More than once, someone has asked me, “How did you forgive yourself for your father’s suicide?” My short answer is that my battle was not so much with letting myself off the hook. I was only thirteen at the time of his death. I wondered, for a brief amount of time, if I’d done something “wrong” and caused my dad to end his life. But, the feelings that dominated my life after his death included more anger toward him for abandoning me than any guilt.  

The Guilt

When someone ends their life by suicide, those of us left behind will more than likely feel as if the rug we once stood on, has been yanked out from underneath of us. As a result, we can’t help but lose our balance, stumble and fall. Someone’s suicide makes all of us all feel awkward, inept, and uneasy. 

Unlike death because of an illness, an accident or the natural process of aging, suicide stands alone, and in its own category. 

I remember the events leading up to my father’s funeral. Not once was suicide ever mentioned as the cause of his death. It was an unmentionable topic and yet, avoiding the obvious made it all the more uncomfortable. When suicide occurs and the obvious is left unsaid, those of us left behind are left to wonder and for some, the wondering never ceases. 

There are those “markers” so to speak, that only looking back on, can we see them as clues leading up to someone’s suicide. For example, as a kid I’d witnessed my dad’s drinking and knew that in some ways, it was not normal for him to drink alone and to such an extent. Though I did not know that his abuse of  alcohol led to his job losses, I got the sense that our frequent moves made our family feel unsettled. 

I suppose the most obvious clue to my father’s troubles was when I discovered the bullet holes in my brothers’ bedroom wall. But as a kid, I could not connect the dots of his actions to his emotional distress until much later in my life.  

There are those in my family, who were older than me at the time of Dad’s death.
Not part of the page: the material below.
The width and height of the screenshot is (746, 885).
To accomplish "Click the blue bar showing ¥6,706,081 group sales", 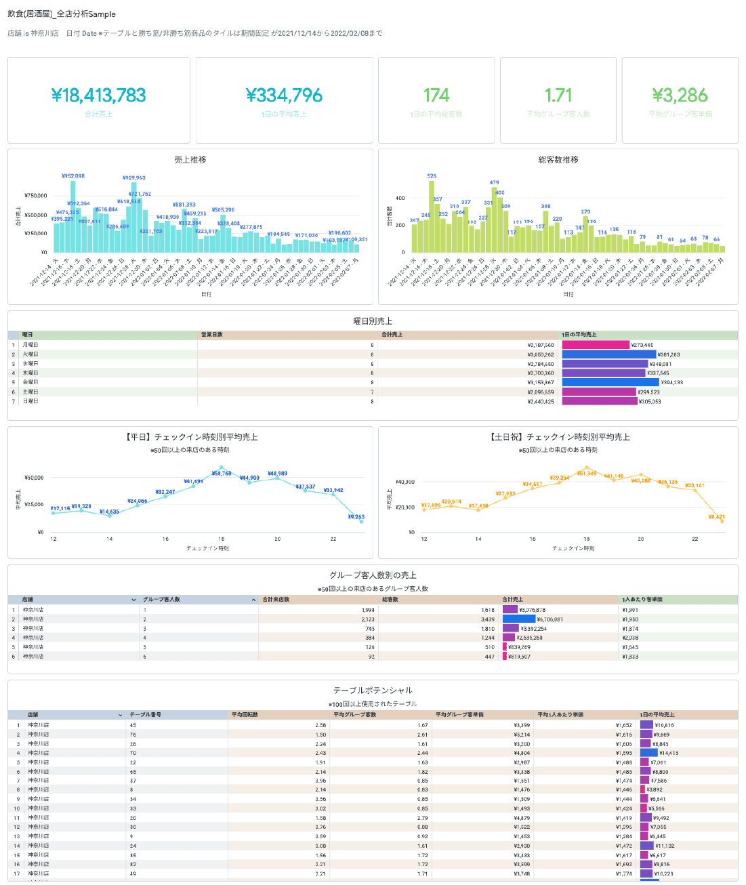I will 519,619.
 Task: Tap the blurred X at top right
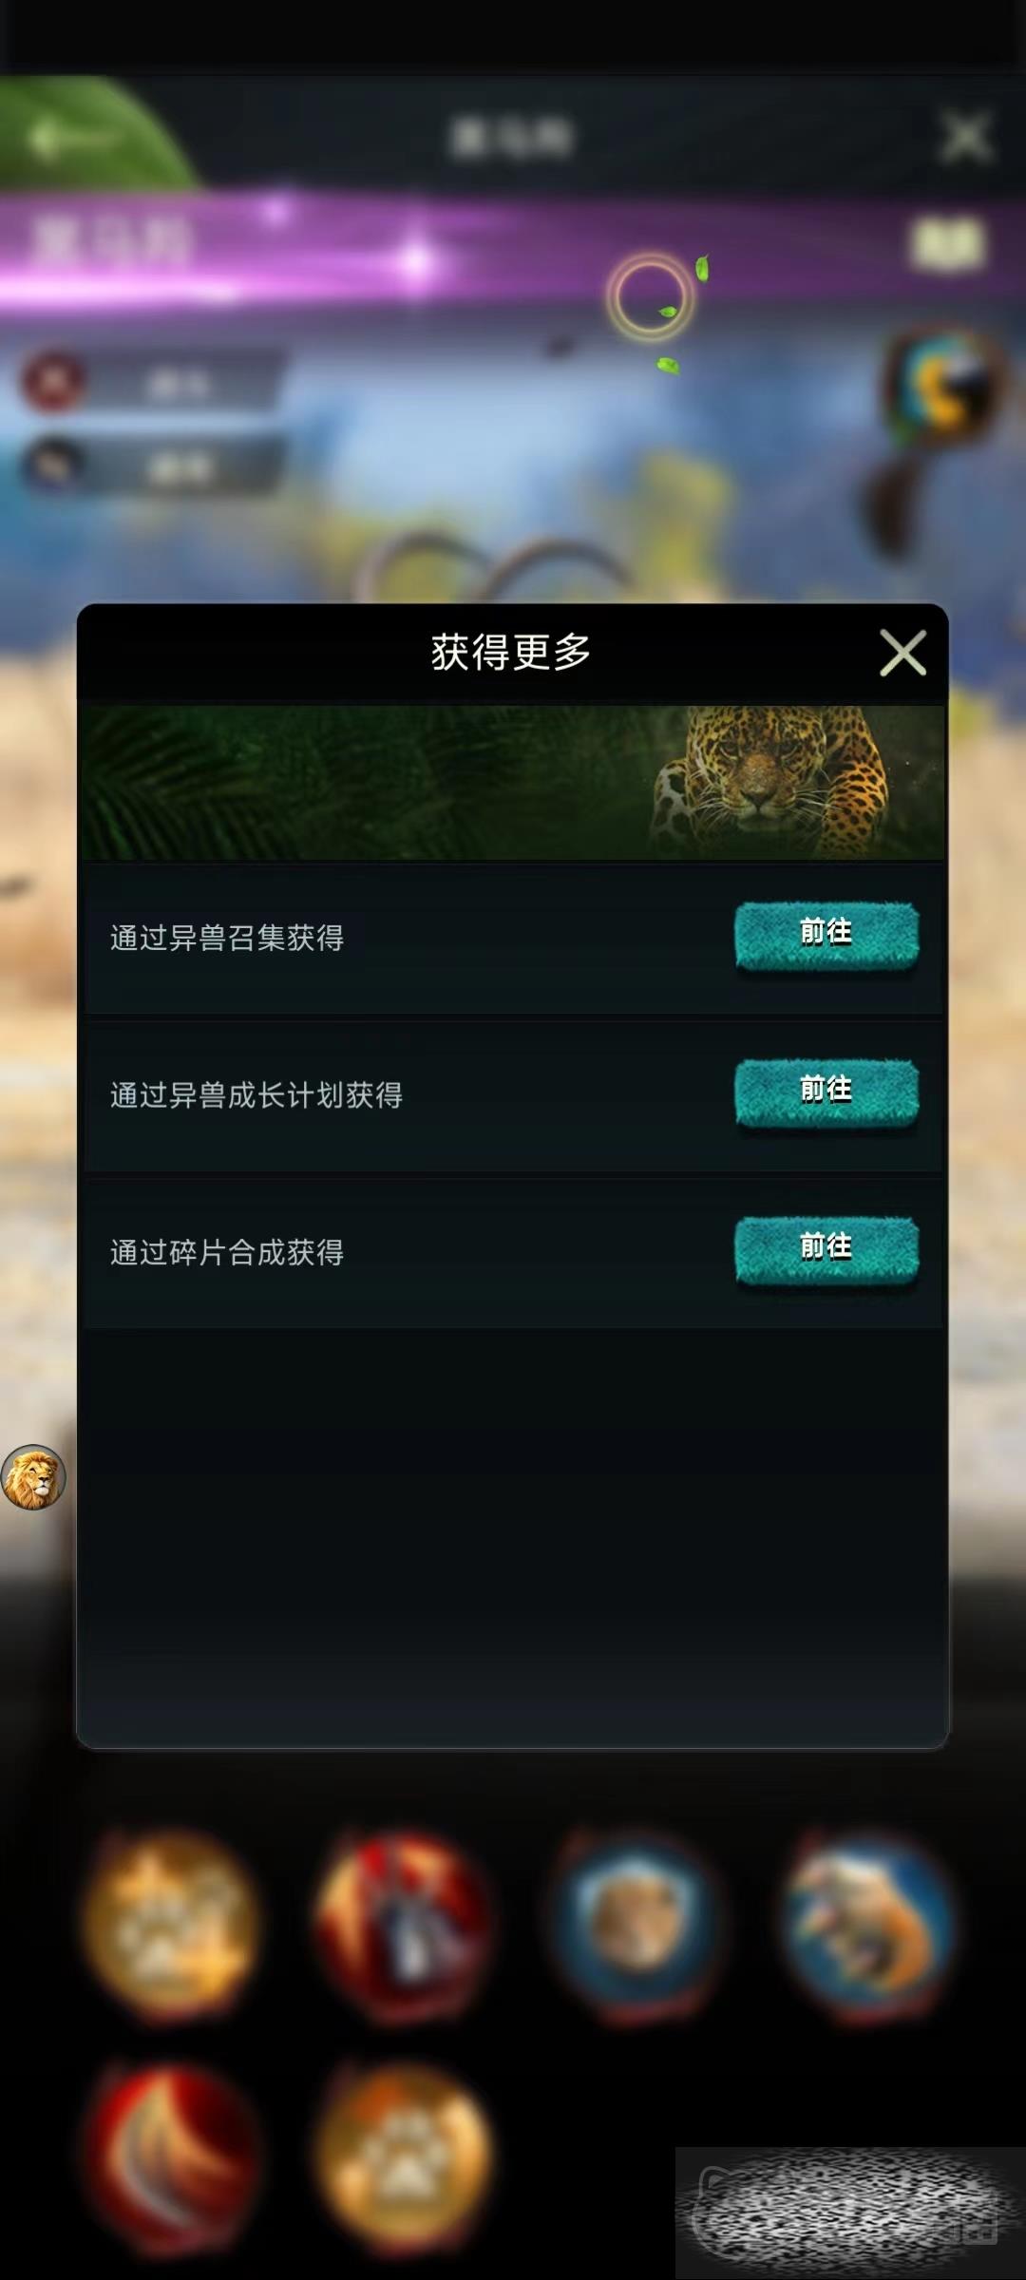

Conversing with them as adults, they’ve shared with me their varying levels of guilt. 

They wonder if they could have personally “rescued” dad. They ponder the possibility of the “if onlys.”  They replay scenarios of their last words and actions with Dad. But in reality, none of us could have saved Dad because Dad’s hope was all gone.   

Why bother letting ourselves off the hook? As heart wrenching as it is, when someone decides to end their life they do so because they do not see any other way to release themselves from their mental anguish. Those of us who are left behind cannot blame or shame ourselves because we are the ones who are left to remember the best things about those who decided to leave.